Bref, voilà-t-y pas qu’en moins de 48 heures, je tombe à deux reprises sur le trop médiatisé Christophe Chalençon. Expliquant qu’il vient de fonder le MAC (il a déjà oublié ce que recouvrent ces trois lettres), il bafouille, ne dit ni oui ni non lorsqu’on lui demande si son mouvement travaillera avec la tribu Le Pen. Je le retrouve le lendemain dans Vaucluse matin, la menace à la bouche. Il parle de guerre civile, de guillotine, évoque des centaines de menaces de mort qu’il aurait reçues, annonce que des paramilitaires de ses amis sont prêts à intervenir.
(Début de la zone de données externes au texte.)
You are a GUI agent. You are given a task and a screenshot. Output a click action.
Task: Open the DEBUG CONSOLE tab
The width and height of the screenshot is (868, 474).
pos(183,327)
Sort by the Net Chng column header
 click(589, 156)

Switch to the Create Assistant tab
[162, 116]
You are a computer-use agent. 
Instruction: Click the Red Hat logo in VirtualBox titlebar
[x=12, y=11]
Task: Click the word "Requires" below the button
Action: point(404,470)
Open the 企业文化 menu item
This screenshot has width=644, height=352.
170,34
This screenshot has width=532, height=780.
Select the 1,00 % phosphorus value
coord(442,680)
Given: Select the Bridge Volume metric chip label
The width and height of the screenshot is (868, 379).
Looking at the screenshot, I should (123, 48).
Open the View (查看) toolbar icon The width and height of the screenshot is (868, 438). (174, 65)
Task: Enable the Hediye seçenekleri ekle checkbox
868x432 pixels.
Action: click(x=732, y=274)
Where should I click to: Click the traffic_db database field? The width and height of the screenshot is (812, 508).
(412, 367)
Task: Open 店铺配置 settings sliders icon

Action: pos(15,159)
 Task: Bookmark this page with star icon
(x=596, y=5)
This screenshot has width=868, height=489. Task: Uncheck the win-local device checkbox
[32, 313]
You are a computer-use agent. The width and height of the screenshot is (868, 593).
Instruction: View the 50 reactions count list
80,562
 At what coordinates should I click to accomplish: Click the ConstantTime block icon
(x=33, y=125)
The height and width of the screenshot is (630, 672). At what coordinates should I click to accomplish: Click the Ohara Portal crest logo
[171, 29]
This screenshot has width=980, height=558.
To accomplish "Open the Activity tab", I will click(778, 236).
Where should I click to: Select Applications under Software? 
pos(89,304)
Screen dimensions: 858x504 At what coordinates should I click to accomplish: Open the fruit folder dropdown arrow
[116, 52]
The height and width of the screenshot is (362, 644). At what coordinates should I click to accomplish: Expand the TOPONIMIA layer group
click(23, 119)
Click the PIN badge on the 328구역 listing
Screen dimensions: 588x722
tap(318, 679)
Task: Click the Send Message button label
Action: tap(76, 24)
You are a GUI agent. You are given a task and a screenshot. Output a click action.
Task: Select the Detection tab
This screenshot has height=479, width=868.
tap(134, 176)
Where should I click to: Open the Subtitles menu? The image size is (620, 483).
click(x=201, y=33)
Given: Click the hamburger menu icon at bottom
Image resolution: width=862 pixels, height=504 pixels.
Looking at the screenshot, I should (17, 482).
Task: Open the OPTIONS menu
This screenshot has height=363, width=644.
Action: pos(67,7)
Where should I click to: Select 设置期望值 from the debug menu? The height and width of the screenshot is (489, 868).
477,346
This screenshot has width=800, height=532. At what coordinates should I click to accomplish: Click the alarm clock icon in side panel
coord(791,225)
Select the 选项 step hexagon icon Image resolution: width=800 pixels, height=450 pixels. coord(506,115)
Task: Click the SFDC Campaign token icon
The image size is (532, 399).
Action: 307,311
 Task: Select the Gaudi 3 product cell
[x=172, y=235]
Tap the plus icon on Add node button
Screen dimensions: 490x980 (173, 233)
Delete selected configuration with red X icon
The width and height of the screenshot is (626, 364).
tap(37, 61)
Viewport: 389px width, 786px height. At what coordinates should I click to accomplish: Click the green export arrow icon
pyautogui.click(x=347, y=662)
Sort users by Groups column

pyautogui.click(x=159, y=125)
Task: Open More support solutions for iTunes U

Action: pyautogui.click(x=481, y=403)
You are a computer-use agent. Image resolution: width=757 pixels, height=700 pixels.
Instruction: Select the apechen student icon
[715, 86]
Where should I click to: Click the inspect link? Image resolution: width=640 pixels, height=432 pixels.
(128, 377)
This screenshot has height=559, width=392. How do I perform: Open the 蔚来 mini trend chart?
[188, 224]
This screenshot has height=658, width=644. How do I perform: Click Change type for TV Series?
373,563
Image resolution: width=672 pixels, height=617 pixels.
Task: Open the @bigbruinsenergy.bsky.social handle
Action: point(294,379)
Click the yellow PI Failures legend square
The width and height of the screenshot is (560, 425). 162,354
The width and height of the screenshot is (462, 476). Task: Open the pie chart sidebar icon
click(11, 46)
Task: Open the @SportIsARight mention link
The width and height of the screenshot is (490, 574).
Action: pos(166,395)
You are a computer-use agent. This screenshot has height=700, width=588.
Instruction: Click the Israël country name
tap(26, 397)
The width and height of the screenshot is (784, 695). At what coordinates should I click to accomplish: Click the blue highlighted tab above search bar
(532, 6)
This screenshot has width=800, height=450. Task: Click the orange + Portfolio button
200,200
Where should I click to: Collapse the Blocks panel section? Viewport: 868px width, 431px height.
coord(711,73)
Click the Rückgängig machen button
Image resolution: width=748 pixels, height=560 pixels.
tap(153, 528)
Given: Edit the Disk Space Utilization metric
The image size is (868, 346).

In petto, je me demande quand Macron et ses ministres vont choisir de faire exploser le personnage en vol. Ils disposent de tous les éléments nécessaires. Si se créait en Vaucluse une association des victimes de Christophe Chalençon, elle compterait plusieurs dizaines de membres. Mais pour l’heure, cet excité, mégalomane, mythomane, xénophobe patenté, magouilleur dénoncé sur You Tube par d’autres artisans pour ses combines et auquel Le Canard enchaîné consacrait il y a peu un article très éclairant, sert le pouvoir dans ses tentatives de discréditer les Gilets Jaunes. Je ne suis pas Gilet jaune. Je n’ai rien découvert par leur mouvement qui me fût inconnu auparavant. Surtout je sais très bien ce que cache le mot apolitique. L’apolitisme n’existe pas. Chacun sait que se dire apolitique signifie qu’on est de droite ou d’extrême-droite. Mais je sais aussi qu’une bonne partie de ceux qui ont découvert soudain leur force, leur droit à une existence digne, ne méritent pas d’être confondus avec les séides de Marine Le Pen, Di Maio et Dupont-Aignan. Bientôt, la marionnette Chalençon aura perdu son utilité. Alors, dans une ultime manœuvre comme savait les ourdir Pasqua, on tirera les ficelles une dernière fois. Au lieu de lui servir la soupe, les journalistes aux ordres de BFM-TV se mettront à lui poser les questions qui font mal et le rendront à ses phantasmes militaro-mystiques et à sa haine…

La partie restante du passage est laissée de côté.